At the new multi-author blog Marginal Revolution, Alex Tabarrok writes that he’s angry: “The lawyers will get $19 million, the plaintiffs have no damages and I have been involved in an abuse of justice. I received notice yesterday that I was a plaintiff in a class action lawsuit against Bridgestone/Firestone that is about to be settled. I was never injured by Firestone but that’s ok because injured people have their own lawsuit the one I am involved in is for people who were not injured. The lawsuit reads ‘Plaintiff Does Not Seek To Represent And This Litigation Does Not Involve Any Person Who Alleges That He or She Suffered Any Personal Injury or Property Damage Because Of A Failure Of One Of The Tires’ (capitalization in original.) Bear in mind that Firestone has already replaced all four of my tires with a competitor’s brand for free and similarly for many of the other plaintiffs.” (Sept. 16) Co-blogger Tyler Cowen at the same site isn’t any happier to discover that he is a member of the class in a suit against Western Union over its wire-funds-abroad service charging that, according to the legalese, “…the Defendants [made] misrepresentations about or otherwise failing to disclose to customers the fact that they received a more favorable exchange rate for converting U.S. dollars to foreign currency and foreign currency to U.S. dollars than they provided to their customers.” “Imagine that” — writes Cowen — “a middleman buying and selling at different prices!” (Sept. 17). (More: see KrazyKiwi, Oct. 8).
Meanwhile, a Wisconsin man has filed an intended class action lawsuit against jam maker J.M. Smucker after the Washington-based anti-business group Center for Science in the Public Interest published a report claiming that Smucker’s “Simply 100 Percent Fruit” products were falsely labeled because only a minority of the actual contents of a jar of strawberry or blueberry “Spreadable Fruit” consisted of those berries, the remainder consisting (as Smucker’s labeling makes clear) of syrups, concentrates and extracts derived from other fruits such as apple, grape, lemon and pineapple. (“Smucker’s Spreads Not All Fruit, Lawsuit Says”, AP/FoxNews, Sept. 5 — if you’re looking for a deceptive claim, how about the one conveyed by that headline?).

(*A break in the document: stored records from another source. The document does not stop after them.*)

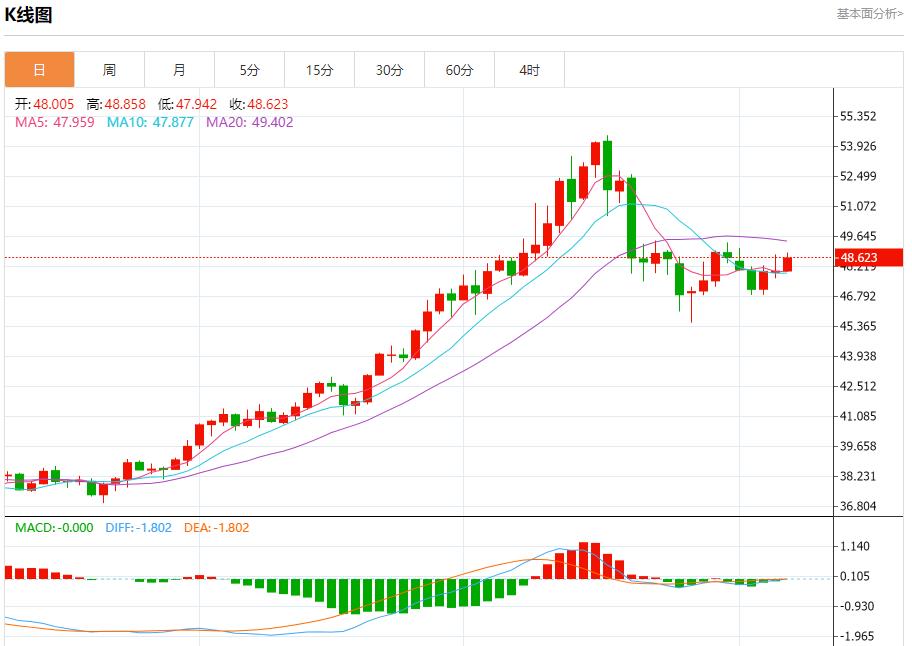Click the 55.352 price axis label

pos(862,115)
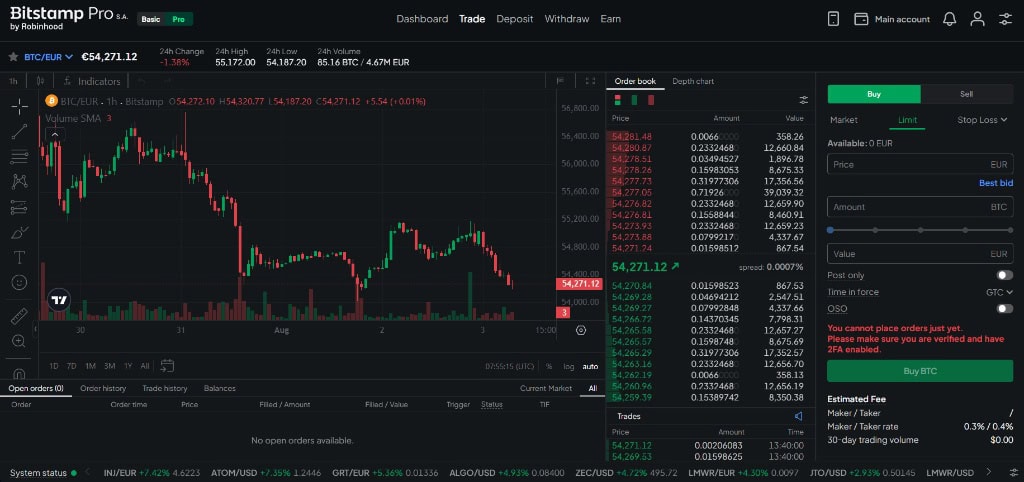Click the Buy BTC button

click(x=920, y=371)
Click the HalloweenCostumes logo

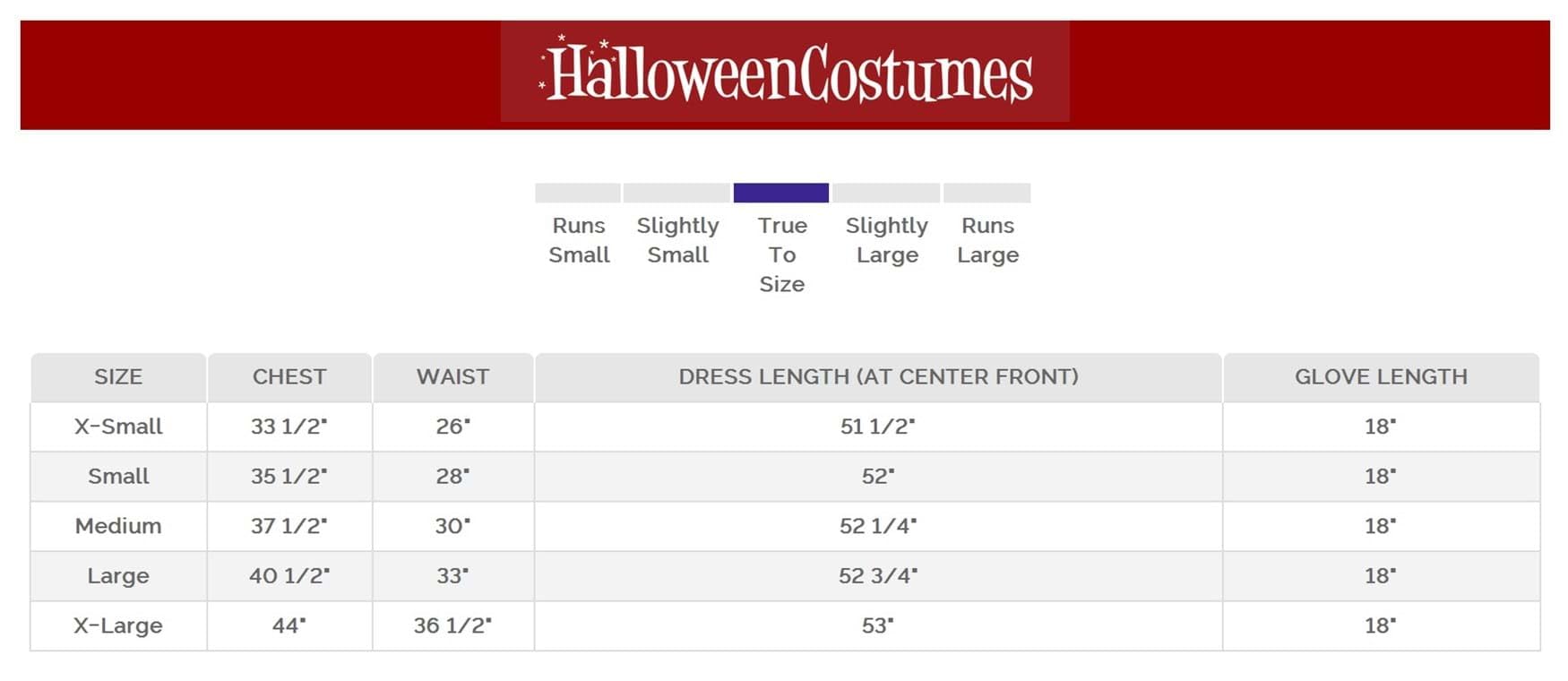[785, 73]
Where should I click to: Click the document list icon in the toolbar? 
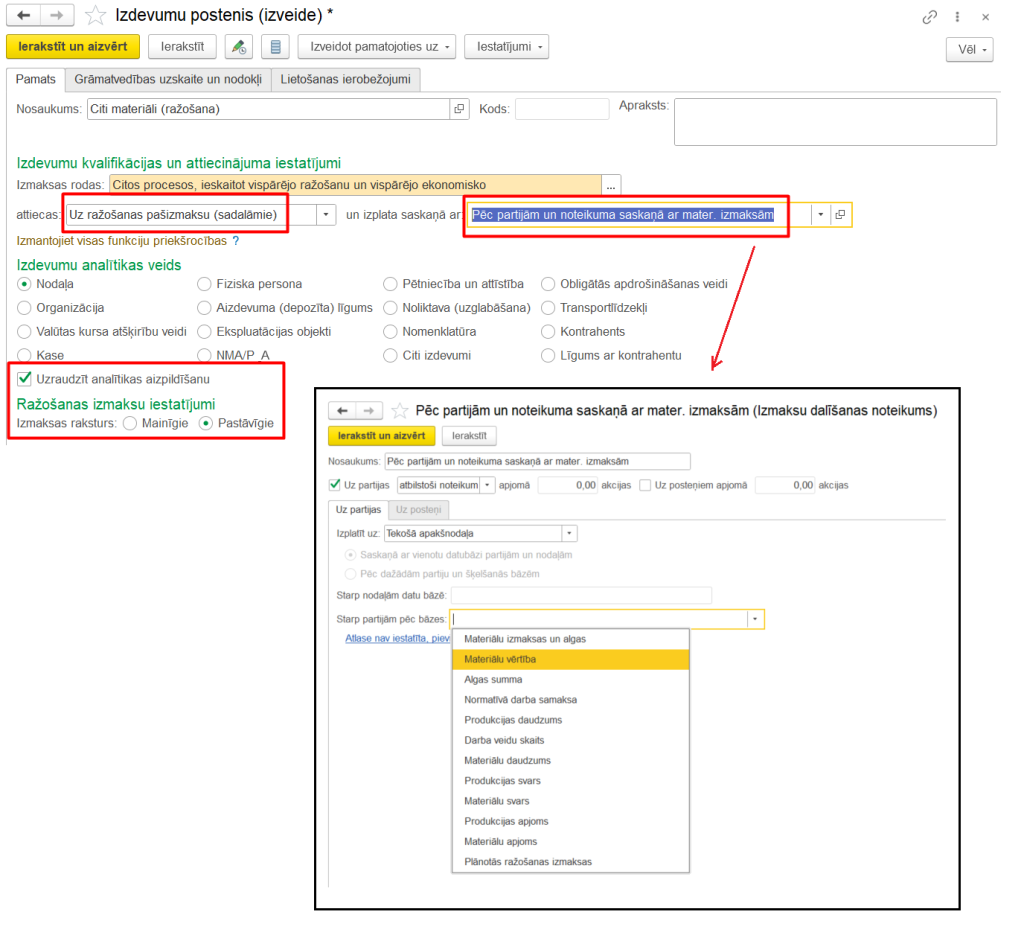(x=276, y=47)
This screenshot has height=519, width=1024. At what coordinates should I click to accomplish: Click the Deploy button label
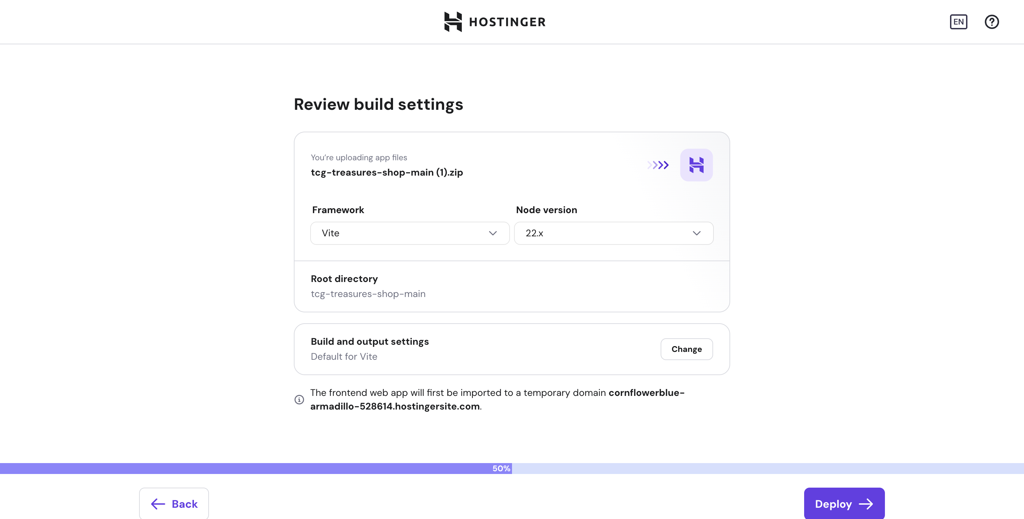pos(833,504)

The food-industry-defense Center for Consumer Freedom levels an interesting accusation against CSPI, namely that bounty-hunting lawyers suing under California’s Proposition 65 law seemed to have mysterious psychic powers to divine in advance exactly what was going to be in a CSPI report on supposed killer french fries — either that, or CSPI shared the information with them before it went public with its allegations. See “We, the jury, find the defendant ‘starchy'”, CCF, Jul. 17 (third from last paragraph); “CSPI: 100 Percent Litigious”, CCF, Sept. 8; “Latest Acrylamide Panic Based on Fudged Numbers” (press release), CCF, Jul. 10. For more on the French fry suit, see Dec. 27-29, 2002.